--- WHAT YOU WILL DO ---
Restate, word for word, the run of lines that starts at the line containing "Viewport: 360px width, 169px height." and ends with the final line of the listing. Leave pictures out.

* * * * * * * * *

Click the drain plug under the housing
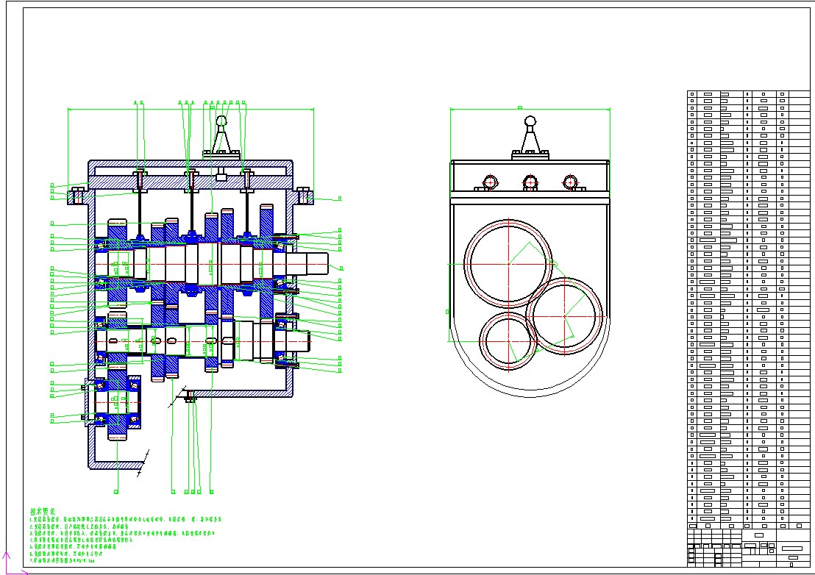Screen dimensions: 815x575 (x=191, y=398)
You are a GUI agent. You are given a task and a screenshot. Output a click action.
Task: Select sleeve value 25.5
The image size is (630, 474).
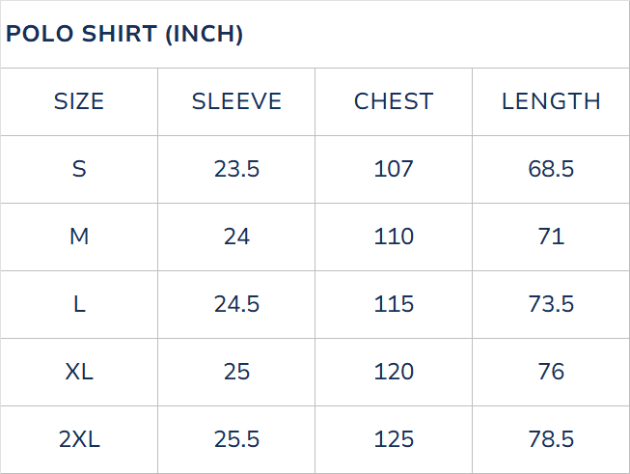click(236, 439)
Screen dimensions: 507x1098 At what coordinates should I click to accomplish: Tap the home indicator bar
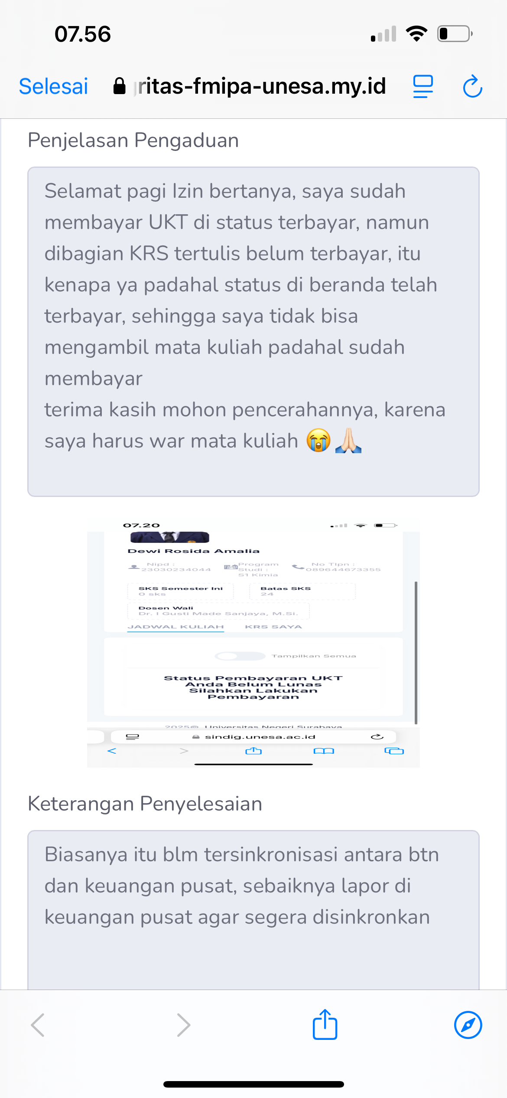coord(254,1085)
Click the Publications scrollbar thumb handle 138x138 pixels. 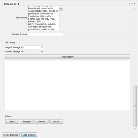tap(61, 9)
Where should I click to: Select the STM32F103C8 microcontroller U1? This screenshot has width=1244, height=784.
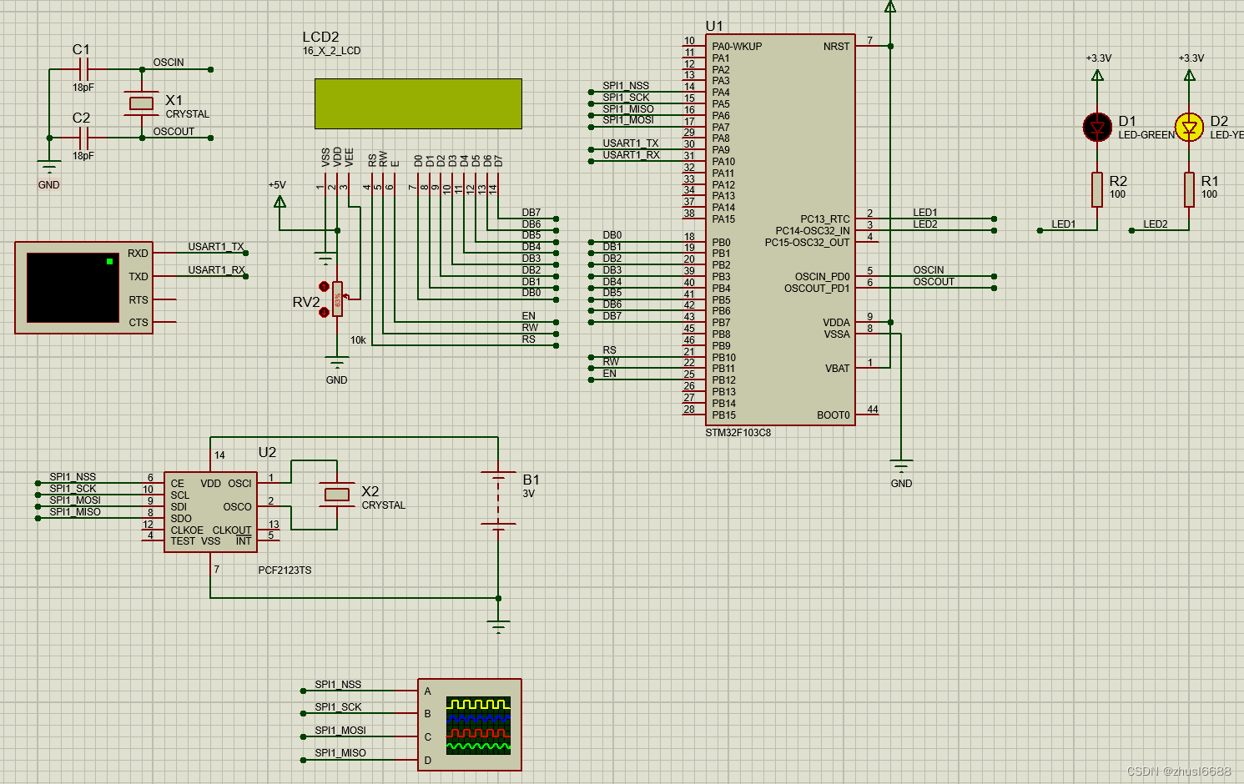(780, 225)
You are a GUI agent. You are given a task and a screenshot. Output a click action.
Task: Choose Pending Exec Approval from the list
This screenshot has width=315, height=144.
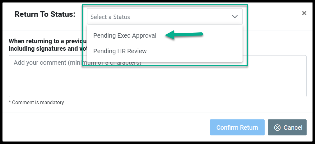125,35
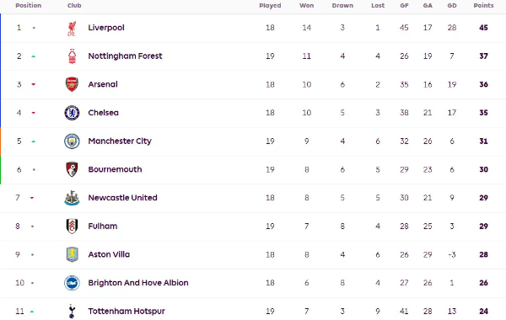Image resolution: width=506 pixels, height=320 pixels.
Task: Click the Nottingham Forest club crest
Action: 72,56
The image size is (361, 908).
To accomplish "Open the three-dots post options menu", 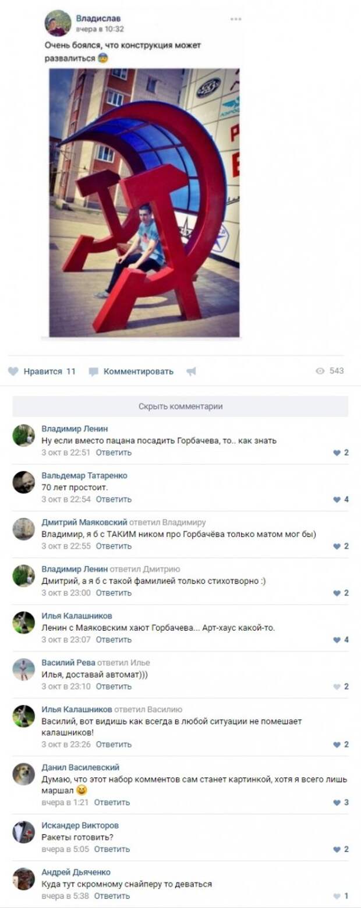I will pos(236,19).
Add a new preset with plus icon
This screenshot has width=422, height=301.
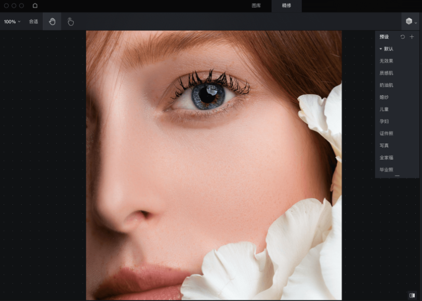click(412, 37)
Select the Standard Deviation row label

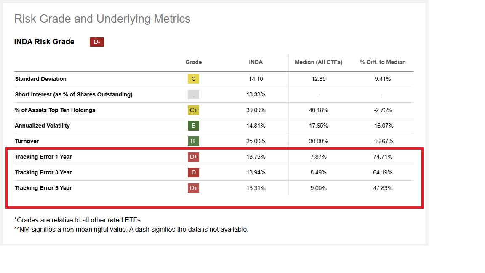pos(41,79)
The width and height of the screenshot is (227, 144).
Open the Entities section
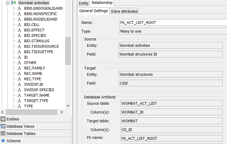click(13, 119)
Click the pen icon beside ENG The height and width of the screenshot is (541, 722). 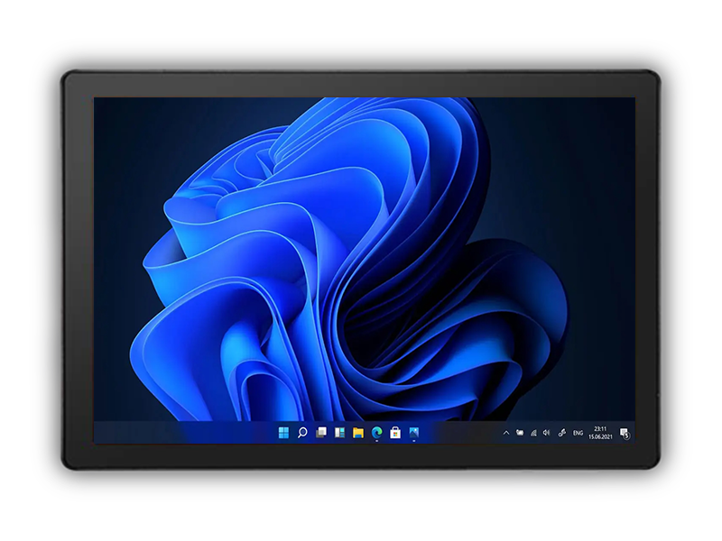pos(562,433)
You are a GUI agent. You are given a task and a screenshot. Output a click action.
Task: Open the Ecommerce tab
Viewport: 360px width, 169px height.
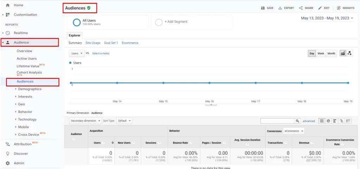130,43
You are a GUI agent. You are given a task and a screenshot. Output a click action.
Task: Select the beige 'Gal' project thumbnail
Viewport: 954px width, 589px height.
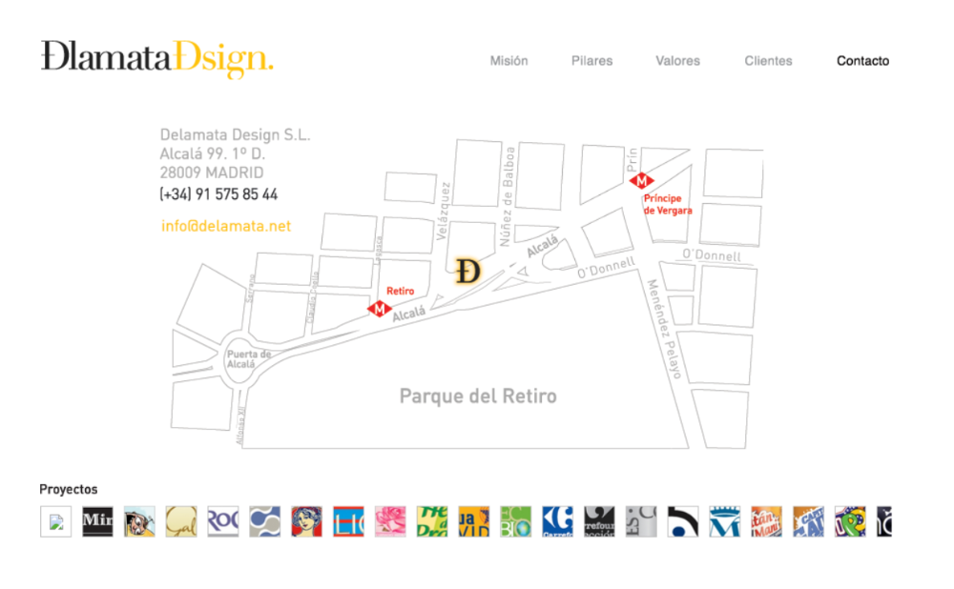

* * * * * * * * *

--- OUTPUT OF THE TASK ---
Viewport: 360px width, 169px height.
130,43
You are a GUI agent. You are given a task and a screenshot. Output a click action.
Task: Select the beige 'Gal' project thumbnail
Viewport: 954px width, 589px height.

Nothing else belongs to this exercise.